La psychologie contemporaine aime à débusquer ce que notre esprit fait « mal ». À travers une multitude d’expériences – aujourd’hui devenues classiques – elle a mis au jour toute une série de « biais cognitifs » : erreurs systématiques, déformations du jugement, déviations par rapport à une supposée rationalité idéale. Le succès populaire de ces notions est incontestable.

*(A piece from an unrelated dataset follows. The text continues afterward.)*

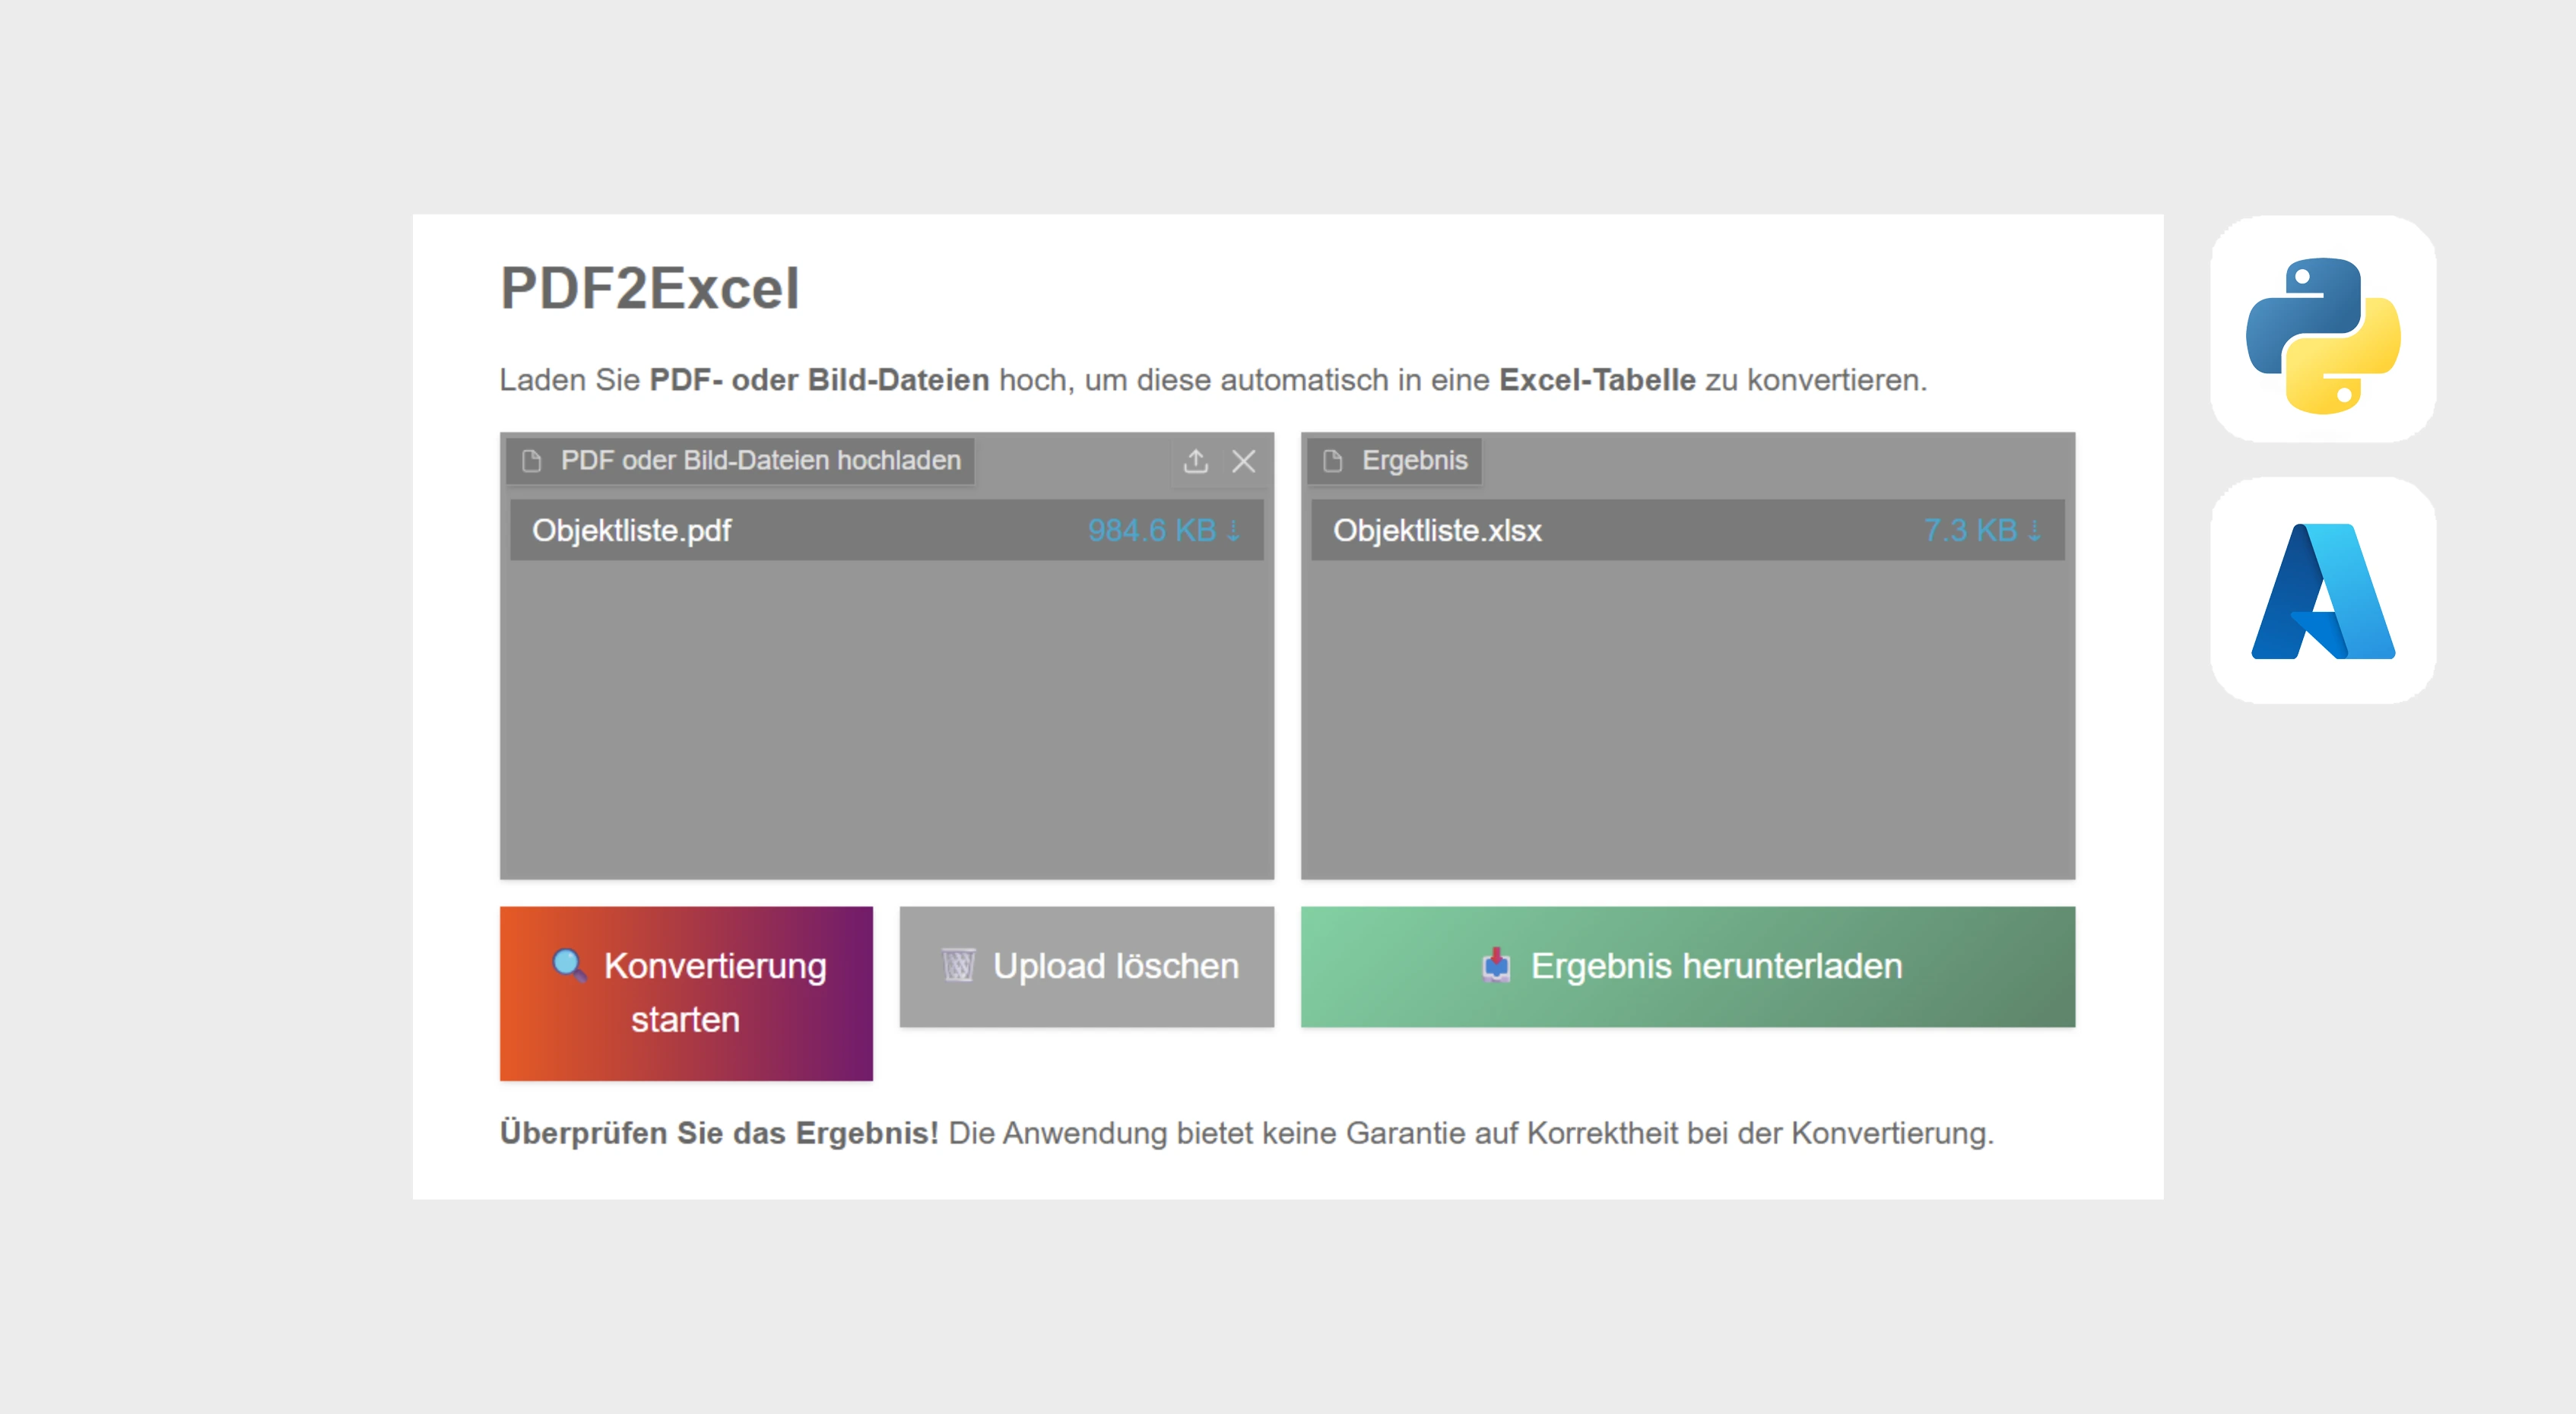
Task: Start conversion with Konvertierung starten text
Action: click(x=714, y=992)
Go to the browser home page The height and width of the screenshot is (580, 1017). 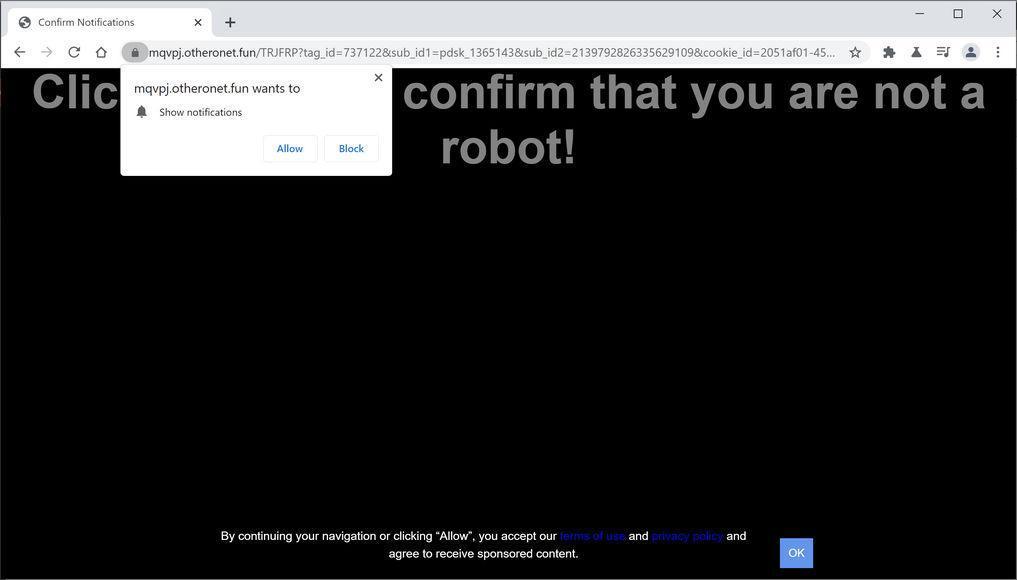[x=101, y=52]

Qui n’a jamais entendu voire évoqué le biais de confirmation, l’effet de cadrage, ou l’effet Barnum ? Des séries dédiées sur France Culture aux décryptages des Youtubeurs les mieux renseignés, en passant par les enseignements dans les écoles de design et de marketing, l’entreprise de démocratisation des expériences révélant les biais cognitifs est un formidable succès.

Mais avons-nous bien mesuré ce que suppose, implicitement, cette terminologie ? Parler de biais, c’est suggérer qu’il existerait une pensée droite, rationnelle, correcte – et que tout écart par rapport à cette ligne serait une faute ou une défaillance. Ce que ces termes véhiculent, en apparence neutres, est en réalité une norme. Et cette norme est morale.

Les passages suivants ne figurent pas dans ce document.